Tips that made the move painless

Move in batches by folder so you can see progress and never lose your place. Do your daily-driver notes first, the shopping list and the work stuff, so the things you actually reach for are ready immediately and the dusty archive can trickle over later. Rename folders as you go if the old structure no longer fits how you use the phone now.

Once everything is across, open a dozen random notes on Android and confirm they look right, then leave the originals sitting in iCloud for a month before you clean house. Cheap insurance. And if you are rebuilding your whole setup after the switch, the Productivity hub and the paperless scanning guide are sensible next stops for getting documents and notes living together on Android.

Frequently asked questions

Is there an official Apple Notes app for Android?

No, and there is not likely to be one. Apple keeps Notes inside its own ecosystem. The way around it is iCloud in a browser, which lets you read and edit your notes on your Android phone, then move them into an app like Google Keep or OneNote for everyday offline use.

What is the easiest way to export my notes?

If your iPhone is on iOS 26, open a note, tap Share, and choose Export as Markdown, then send the file to yourself by Drive or email and open it in your Android app. On a Mac it is File > Export as > Markdown, and you can export a batch at once. If you are on an older iOS, copy and paste through iCloud on the web works, just share image heavy notes directly to Drive so the photos come along.

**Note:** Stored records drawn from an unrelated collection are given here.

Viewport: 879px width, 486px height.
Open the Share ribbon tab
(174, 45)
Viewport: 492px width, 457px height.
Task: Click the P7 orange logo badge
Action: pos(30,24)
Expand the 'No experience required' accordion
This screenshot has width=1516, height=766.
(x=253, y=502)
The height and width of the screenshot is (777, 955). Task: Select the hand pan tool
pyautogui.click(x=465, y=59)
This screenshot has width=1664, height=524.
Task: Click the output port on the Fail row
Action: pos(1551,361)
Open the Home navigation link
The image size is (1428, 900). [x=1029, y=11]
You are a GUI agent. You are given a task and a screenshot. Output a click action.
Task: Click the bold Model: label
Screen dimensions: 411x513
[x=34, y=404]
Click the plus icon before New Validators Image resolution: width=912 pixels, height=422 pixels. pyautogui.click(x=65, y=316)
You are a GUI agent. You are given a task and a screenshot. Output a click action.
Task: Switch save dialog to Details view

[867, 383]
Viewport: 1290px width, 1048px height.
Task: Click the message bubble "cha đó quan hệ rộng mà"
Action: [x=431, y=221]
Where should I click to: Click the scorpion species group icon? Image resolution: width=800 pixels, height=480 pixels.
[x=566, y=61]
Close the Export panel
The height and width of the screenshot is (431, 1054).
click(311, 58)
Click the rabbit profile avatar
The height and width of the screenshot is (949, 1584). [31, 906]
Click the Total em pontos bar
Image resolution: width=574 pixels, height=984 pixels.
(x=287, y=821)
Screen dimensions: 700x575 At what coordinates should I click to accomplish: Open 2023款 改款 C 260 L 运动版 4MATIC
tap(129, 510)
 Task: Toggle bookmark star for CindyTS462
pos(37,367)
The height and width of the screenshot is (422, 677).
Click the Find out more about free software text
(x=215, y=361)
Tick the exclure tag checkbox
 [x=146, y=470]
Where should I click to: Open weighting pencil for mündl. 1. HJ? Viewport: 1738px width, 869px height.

Will I lose my photos and checklists when I move?

Checklists usually carry over fine into Keep and OneNote. Embedded photos and sketches are the weak point with plain copy and paste. The Markdown export in iOS 26 handles attachments better, and if you are on an older iOS, share image heavy notes straight from the iPhone Notes app to Google Drive instead of copying text.

What is the easiest Android app to move my Apple Notes into?

For most people Google Keep is the simplest. It syncs with the Google account already on your phone and opens instantly. If your notes are long or heavily structured, OneNote handles notebooks and sections better, and it can password protect sections if you keep anything private in there.

Should I delete my notes from iCloud after switching?

Not right away. Keep the old iPhone handy and leave the originals in iCloud for at least a month. Once you have opened a good sample of notes on Android and confirmed they look right, then clean up the originals.